To override a parameter, simply replace the variable name with the desired value. This could make sense, for instance, if you want another aspect ratio than 4/3, because it cannot be set in the dialog.

Some hints
  1. How to make small changes to the scale values
It is sometimes difficult to set the distance or rotation scales. For instance, the forward - backward slant requires often angles between 0° and 10°. You get a fine control by 1° steps by clicking on the scale cursor with the mouse, then moving the cursor with the left - right arrows of the keyboard.
  1. How to obtain a skyline at the third of the image
A 6° forward - backward slant with a 60° camera gives a skyline at 2/3 of the image (1/3 sky, 2/3 ground). Sometimes, you'll want to show 2/3 sky, for intance when the clouds are interesting. Then use a slant between 350 and 355°, and moves the camera towards the bottom (the HF towards the top). An example: a X rotation of 352°, a Y translation of -0,31.
  1. The refreshment is too slow
If the preview computation slows down the interface too much, decrease the detail level, or uncheck the "Auto update" box.
  1. How to copy and reuse the camera parameters
Geomorph doesn't provide, with version 0.12, a camera parameters saving at the session level. However, if you want to reuse your preferred points of view over and over, save them in a document that you'll open each time you'll start Geomorph. The cameras of the file most recently open are reused when new documents are created.
  1. How to restore the camera parameters after editing with an external software
Maybe you'll want to edit your PNG HF files with The Gimp, or better, for keeping the fine detail of the relief on 16 bits, with Filmgimp/Cinepaint.

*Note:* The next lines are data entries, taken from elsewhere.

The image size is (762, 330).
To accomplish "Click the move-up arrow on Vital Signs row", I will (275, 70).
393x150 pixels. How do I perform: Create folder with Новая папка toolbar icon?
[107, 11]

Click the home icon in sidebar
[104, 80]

The cameras are kept inside the comments field of the PNG file. This information is not kept by the other software tools. However you can proceed like this to save and restore it:
  1. Copy the file under a new name.
  2. Edit the original file with the external software.
  3. When coming back into Geomorph, open the unedited copy. Geomorph would initialize the 5 cameras with the parameters found in the file. 
  4. Open the modified document. Because Geomorph wouldn't find any camera definition in it, it would reuse the parameters found in the copy.
  1. Playing with the angle of view
It may sound unnecessary to provide a view angle scale, when it is possible to get nearer or farther to the heigth field if we want to increase or decrease its relative size.

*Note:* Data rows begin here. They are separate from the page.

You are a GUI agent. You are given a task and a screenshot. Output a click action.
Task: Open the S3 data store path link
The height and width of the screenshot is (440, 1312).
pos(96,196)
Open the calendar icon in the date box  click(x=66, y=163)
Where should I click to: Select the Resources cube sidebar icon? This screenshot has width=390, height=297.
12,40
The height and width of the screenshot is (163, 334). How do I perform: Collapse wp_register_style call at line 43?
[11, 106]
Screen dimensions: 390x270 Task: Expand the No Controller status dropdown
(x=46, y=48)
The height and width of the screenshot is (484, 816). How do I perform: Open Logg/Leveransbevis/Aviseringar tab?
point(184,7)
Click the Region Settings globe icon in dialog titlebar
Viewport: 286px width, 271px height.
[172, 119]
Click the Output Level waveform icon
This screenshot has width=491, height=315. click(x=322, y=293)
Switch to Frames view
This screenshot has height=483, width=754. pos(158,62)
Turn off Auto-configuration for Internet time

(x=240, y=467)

This is a matter of perspective. For instance, define two cameras, pointed on a hill a the foreground. One has a small angle (it's a telephoto lens), the other has a wide angle. Draw the nearest one farther, and the farthest one nearer, until the hill has the same size in both views. You'll see that the background hills are a lot smaller with the wide angle view than with the tele view.

The wide angle gives a depth effect, while the tele lens gives a flattening effect.

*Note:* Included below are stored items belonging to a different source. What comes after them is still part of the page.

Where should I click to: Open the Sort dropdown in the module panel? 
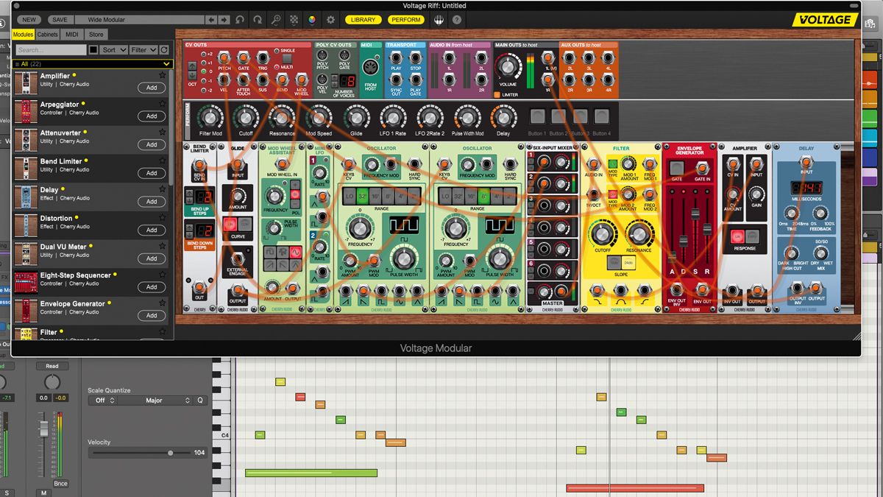[x=114, y=50]
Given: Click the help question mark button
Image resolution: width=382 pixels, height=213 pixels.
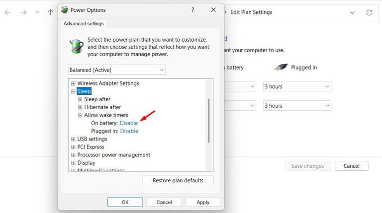Looking at the screenshot, I should (192, 10).
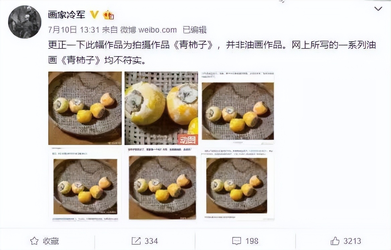This screenshot has height=250, width=391.
Task: Click the 动图 GIF badge
Action: 188,139
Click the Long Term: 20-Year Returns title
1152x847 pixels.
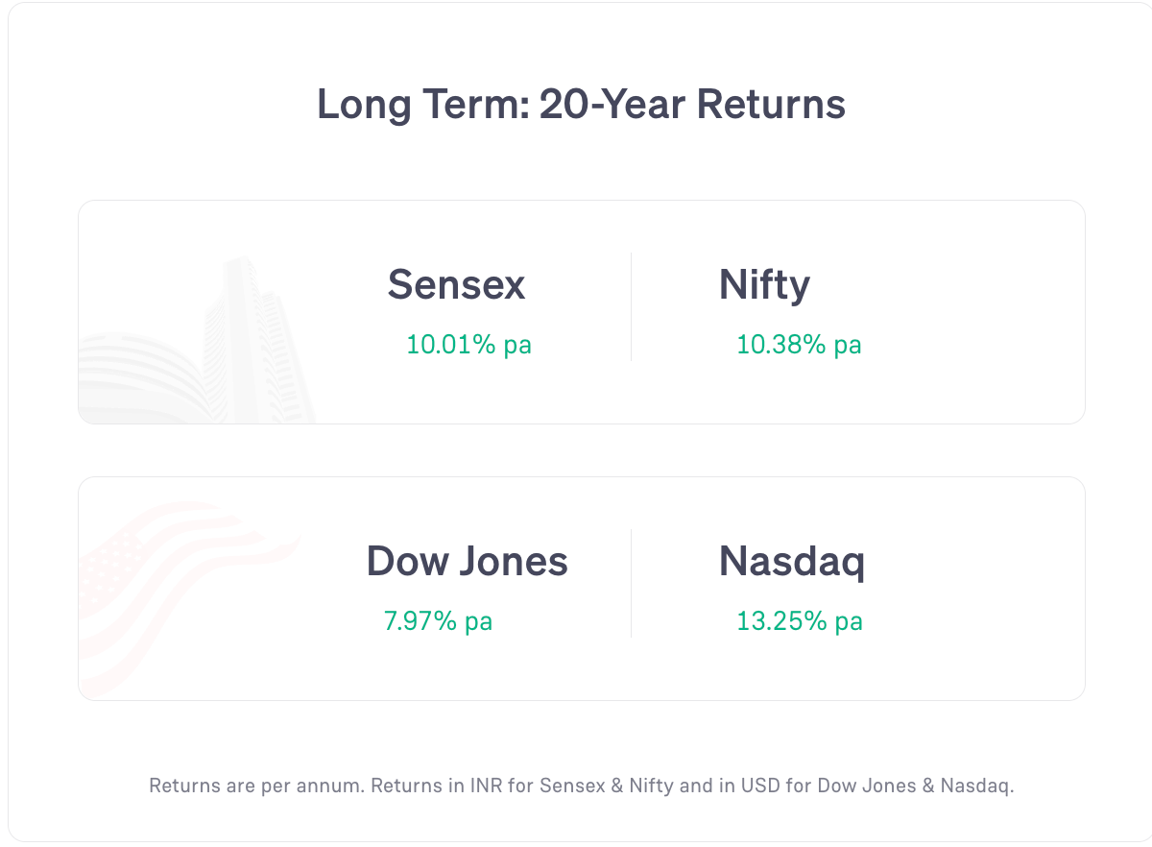(582, 104)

Most often, mountains seem higher when seen through a tele lens, because they take up a larger area of the image.

Use of a wide angle to get a depth effect usually involves translating the camera very close to the object. It can give the feeling that details are lacking, or worst, triangles making up the surface can be seen. A way to minimize this effect is to use a rich Povray texture, specially one with a normal component.